Ants

I watched ants stealing from a kitchen this morning, carrying morsels of bread aloft as they ran to an unseen destination. They were thorough, and disappeared when they had finished, leaving me to contemplate a now-empty worktop.

I wondered if I ever needed to clean up again, if an ant army would take away my leftovers for ever more. But what would they do if I wasn't here, if no one lived in the apartment? Where would they go? What would they eat?

Would they have to move, to seek other kitchens, other imperfect housekeepers?

We have vast mountains of waste, trapped in tips, realising noxious gases and foul liquids as they react and ferment, all because we do not wish to allow into our lives the natural processes of decay and recycling, all because we want to fool ourselves into believing that we have moved beyond all that, into a space age of wipe-down surfaces and perfect whiteness.

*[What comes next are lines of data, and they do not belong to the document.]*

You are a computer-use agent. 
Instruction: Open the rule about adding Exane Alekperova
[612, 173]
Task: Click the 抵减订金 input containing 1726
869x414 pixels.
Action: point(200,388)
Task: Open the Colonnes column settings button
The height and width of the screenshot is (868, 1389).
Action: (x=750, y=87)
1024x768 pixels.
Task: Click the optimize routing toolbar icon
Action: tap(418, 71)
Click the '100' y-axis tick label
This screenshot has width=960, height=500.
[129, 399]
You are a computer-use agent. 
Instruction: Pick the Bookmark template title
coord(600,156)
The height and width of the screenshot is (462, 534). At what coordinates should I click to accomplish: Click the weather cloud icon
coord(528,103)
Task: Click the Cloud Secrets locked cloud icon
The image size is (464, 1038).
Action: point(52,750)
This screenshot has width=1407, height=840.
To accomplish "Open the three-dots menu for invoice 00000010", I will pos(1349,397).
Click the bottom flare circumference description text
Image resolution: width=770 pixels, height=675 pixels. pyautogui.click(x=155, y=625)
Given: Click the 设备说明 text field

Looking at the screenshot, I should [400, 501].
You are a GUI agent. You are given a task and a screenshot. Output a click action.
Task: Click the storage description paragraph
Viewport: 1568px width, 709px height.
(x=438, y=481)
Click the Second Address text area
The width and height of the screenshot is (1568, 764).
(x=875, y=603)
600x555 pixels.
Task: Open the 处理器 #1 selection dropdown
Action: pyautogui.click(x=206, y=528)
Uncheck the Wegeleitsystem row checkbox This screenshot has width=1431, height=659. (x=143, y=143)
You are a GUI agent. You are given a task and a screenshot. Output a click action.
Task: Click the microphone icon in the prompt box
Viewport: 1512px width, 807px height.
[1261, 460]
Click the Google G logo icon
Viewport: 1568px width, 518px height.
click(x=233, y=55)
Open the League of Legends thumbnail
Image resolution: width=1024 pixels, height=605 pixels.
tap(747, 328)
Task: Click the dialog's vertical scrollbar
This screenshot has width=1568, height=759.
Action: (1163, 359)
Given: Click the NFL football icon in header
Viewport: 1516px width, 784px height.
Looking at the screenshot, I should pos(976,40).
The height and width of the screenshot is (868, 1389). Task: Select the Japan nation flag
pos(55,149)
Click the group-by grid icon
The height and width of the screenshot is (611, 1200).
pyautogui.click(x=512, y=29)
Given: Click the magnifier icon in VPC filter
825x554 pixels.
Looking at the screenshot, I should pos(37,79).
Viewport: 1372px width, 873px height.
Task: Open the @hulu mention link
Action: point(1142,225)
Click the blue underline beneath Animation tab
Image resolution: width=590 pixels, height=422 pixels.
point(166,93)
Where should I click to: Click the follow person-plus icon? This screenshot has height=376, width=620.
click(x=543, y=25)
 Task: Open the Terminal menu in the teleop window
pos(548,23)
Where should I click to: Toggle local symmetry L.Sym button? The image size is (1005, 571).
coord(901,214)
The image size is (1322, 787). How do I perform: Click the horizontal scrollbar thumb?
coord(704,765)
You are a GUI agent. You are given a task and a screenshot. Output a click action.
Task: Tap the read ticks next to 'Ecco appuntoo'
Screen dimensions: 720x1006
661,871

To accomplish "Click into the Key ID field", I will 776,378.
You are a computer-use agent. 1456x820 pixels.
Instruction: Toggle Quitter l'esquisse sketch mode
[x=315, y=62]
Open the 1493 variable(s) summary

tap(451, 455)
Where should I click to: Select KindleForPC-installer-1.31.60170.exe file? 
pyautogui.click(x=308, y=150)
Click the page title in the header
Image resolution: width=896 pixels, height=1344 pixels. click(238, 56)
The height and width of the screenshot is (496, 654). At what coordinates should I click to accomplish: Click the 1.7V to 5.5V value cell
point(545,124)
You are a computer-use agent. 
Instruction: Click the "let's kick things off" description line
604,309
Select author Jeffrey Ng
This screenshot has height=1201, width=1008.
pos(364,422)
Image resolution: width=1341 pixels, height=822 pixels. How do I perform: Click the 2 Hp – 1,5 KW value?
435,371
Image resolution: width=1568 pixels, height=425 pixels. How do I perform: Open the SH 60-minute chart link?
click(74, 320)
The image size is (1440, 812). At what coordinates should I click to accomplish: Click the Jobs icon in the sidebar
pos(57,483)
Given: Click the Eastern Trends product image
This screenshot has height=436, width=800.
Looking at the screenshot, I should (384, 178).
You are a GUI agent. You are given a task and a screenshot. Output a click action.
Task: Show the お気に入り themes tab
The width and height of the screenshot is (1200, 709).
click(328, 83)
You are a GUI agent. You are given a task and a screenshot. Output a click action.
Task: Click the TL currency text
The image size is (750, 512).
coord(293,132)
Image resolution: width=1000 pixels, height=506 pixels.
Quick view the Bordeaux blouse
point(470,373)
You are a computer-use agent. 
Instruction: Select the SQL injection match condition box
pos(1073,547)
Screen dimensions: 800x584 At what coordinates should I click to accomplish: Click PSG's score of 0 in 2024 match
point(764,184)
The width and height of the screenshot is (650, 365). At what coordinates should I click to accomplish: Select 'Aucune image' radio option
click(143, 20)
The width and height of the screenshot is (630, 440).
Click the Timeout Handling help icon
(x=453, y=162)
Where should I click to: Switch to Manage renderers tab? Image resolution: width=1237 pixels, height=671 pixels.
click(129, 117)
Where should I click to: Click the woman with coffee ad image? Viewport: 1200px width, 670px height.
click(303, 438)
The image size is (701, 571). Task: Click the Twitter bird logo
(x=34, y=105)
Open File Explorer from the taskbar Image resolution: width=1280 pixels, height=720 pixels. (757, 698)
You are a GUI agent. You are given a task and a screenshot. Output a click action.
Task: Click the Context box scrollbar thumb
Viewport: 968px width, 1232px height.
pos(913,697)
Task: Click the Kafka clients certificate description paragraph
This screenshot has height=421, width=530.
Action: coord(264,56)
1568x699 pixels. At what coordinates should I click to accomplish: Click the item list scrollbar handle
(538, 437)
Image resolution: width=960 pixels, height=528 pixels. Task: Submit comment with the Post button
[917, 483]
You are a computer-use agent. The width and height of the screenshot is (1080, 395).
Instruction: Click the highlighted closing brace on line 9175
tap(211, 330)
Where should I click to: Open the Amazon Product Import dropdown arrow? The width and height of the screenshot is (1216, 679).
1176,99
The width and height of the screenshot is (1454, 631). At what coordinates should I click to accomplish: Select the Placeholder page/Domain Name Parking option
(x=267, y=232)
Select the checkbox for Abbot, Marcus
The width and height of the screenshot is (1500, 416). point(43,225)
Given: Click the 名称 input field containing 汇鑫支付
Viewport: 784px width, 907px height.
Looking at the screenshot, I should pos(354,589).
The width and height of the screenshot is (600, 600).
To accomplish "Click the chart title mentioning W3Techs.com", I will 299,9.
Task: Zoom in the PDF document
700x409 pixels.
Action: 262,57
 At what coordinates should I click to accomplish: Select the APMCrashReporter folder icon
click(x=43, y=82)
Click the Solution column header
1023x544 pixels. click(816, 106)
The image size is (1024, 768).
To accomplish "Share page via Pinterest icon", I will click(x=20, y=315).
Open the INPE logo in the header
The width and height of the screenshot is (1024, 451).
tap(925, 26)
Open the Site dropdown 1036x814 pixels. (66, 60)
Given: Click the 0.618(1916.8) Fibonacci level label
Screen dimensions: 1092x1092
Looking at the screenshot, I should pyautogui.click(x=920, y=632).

But there are consequences to that delusion, and we are suffering them. Our tiny rock is stuffed with waste, our oceans teem with plastic bottles, our mouths fill up with pollution as we laugh. Yet we push it away from our consciousness, from our eyes, and pretend it doesn’t exist.

Perhaps we should find a space in our lives for the ants, to provide for them, to care, even, about how they will live and flourish. By directing our lives to provide them with waste that they can process, maybe they, in turn, can help us to live in harmony with ourselves and to accept our fragility.

Maybe they can even help us to loosen the noose of plastic waste that we have garlanded around our necks, to stop our hand as it hovers over the lever to open the trapdoor beneath.